Fans of Dom’s earlier writings (particularly his painful and exquisitely-written memoir My Son’s Father) will find echoes both of his early stylish prose and, always true to his youthful obsessions, of his enduring interest in the size and tactility of women’s breasts. The first 60 pages amble gently through 17th and 21st century England—as Coryate loses his virginity and leaves his homeland, and Dom and Sarayu discover how hard it can be to get a square meal and good drink in the English countryside.

Then, suddenly, like a smack in the face, the entire atmosphere of the book changes. We learn something that Dom hints at in his introduction. He discovers he is dying of cancer. A mosquito bite on his neck turns out to be tumour. Suddenly, writing the book becomes a race against time. Dom’s plans to travel, like Coryate, through Afghanistan and Pakistan, are jettisoned; most of the rest of the book is set in northern India.
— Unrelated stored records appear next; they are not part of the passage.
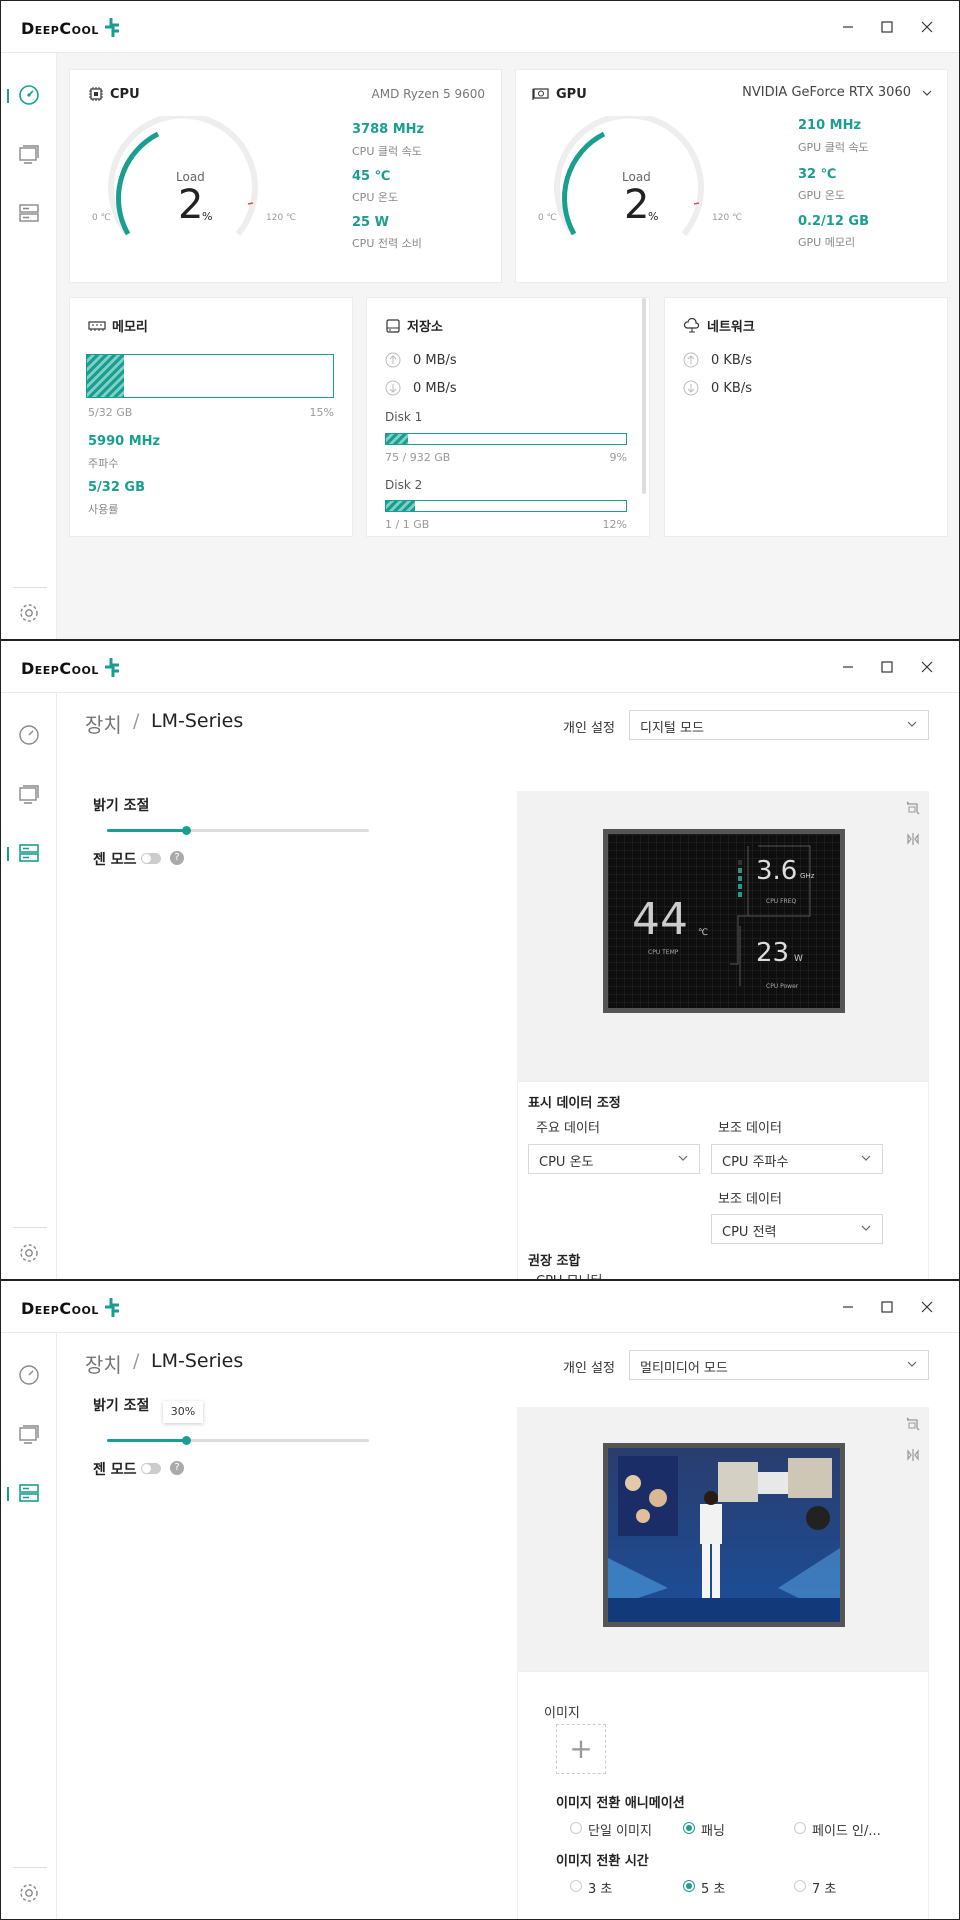 The width and height of the screenshot is (960, 1920). I want to click on storage-upload: 0 MB/s, so click(435, 360).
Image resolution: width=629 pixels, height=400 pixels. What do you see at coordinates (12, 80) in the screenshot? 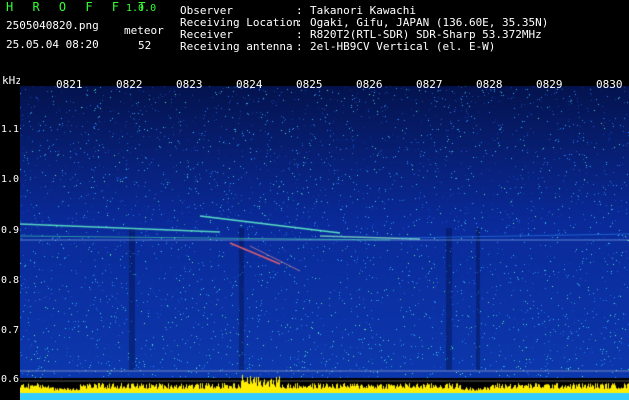
I see `y-axis-unit: kHz` at bounding box center [12, 80].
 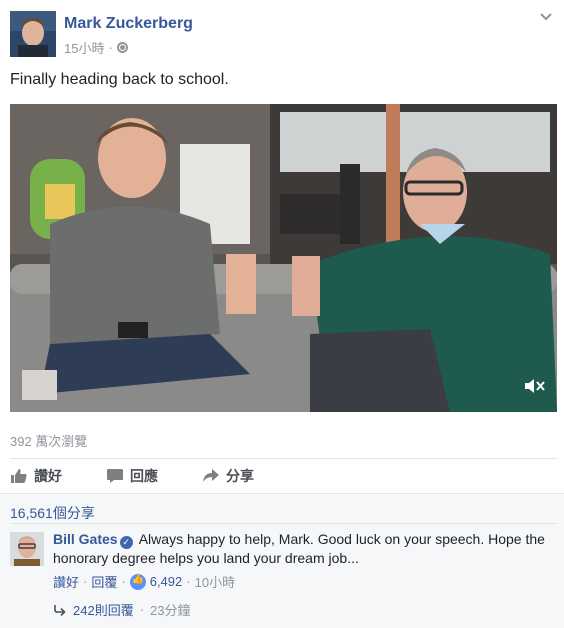 I want to click on comment-like-link: 讚好, so click(x=66, y=582).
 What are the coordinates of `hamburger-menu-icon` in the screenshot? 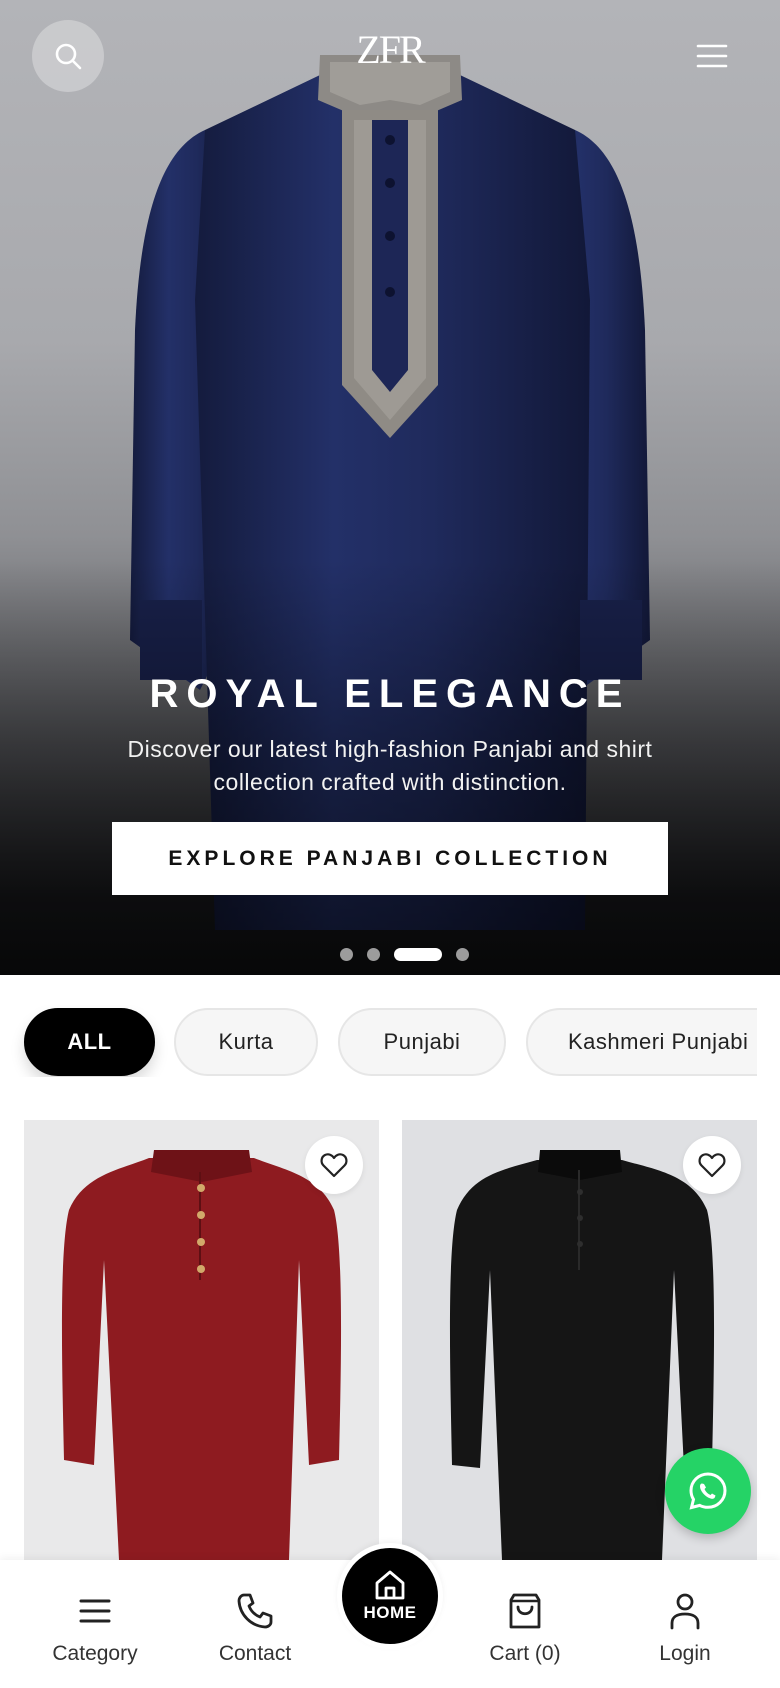 It's located at (712, 56).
An ailing Dom is shepherded around the country—and is succoured with large quantities of whisky. Sarayu records his reaction to learning of his tumour, "What I need to do immediately is get as pissed as is humanly possible." A hyperactive Bohra Muslim Osama-lookalike called Juzer becomes their researcher and companion, and somehow keeps the show on the road, encouraging the authors to find traces of Coryate where none seem to exist.

In fact, very little is known about Coryate’s time in India. He wrote several volumes of notes—but nothing except five letters home, to his mother, survive; he is also mentioned in accounts written by other Englishmen living in India. So the main task of the authors becomes, as they put it, to reconstruct, or reinvent, Coryate’s last years. This allows Dom to imagine a series of unlikely encounters between Coryate and a wide variety of large-breasted women, as also an extended stay in Agra with a couple of gay Portuguese Jesuits. In Kashi, Coryate even has a brief midnight chat with an Aghori, a corpse-eater, who is holding the charred half-chewed calf and foot of a human being. Dom, who does not hide his general distaste for all religion, shows sympathy for the Aghori, whom he imagines declaring to Coryate that "India has many faiths" and that he "harms no living being".

We do know the real Coryate delivered an oration to Jehangir in Ajmer, and received 100 rupees for his pains. He was then thrown out of the British camp at Ajmer for having dishonoured his nation by presenting himself in a "beggarly and poor fashion" before the Emperor. Moraes portrays Coryate in his last year as a very ill man, still driven by his original plan to go to China, but who eventually accepts the inevitable and agrees to be shipped home by the East India Company. But he dies, after a last boozing session, "the beard wet with blood and vomit", in Gujarat. As he feared, his final writings did not survive him. Dom, still boozing and ogling after all these years, need have no such fears.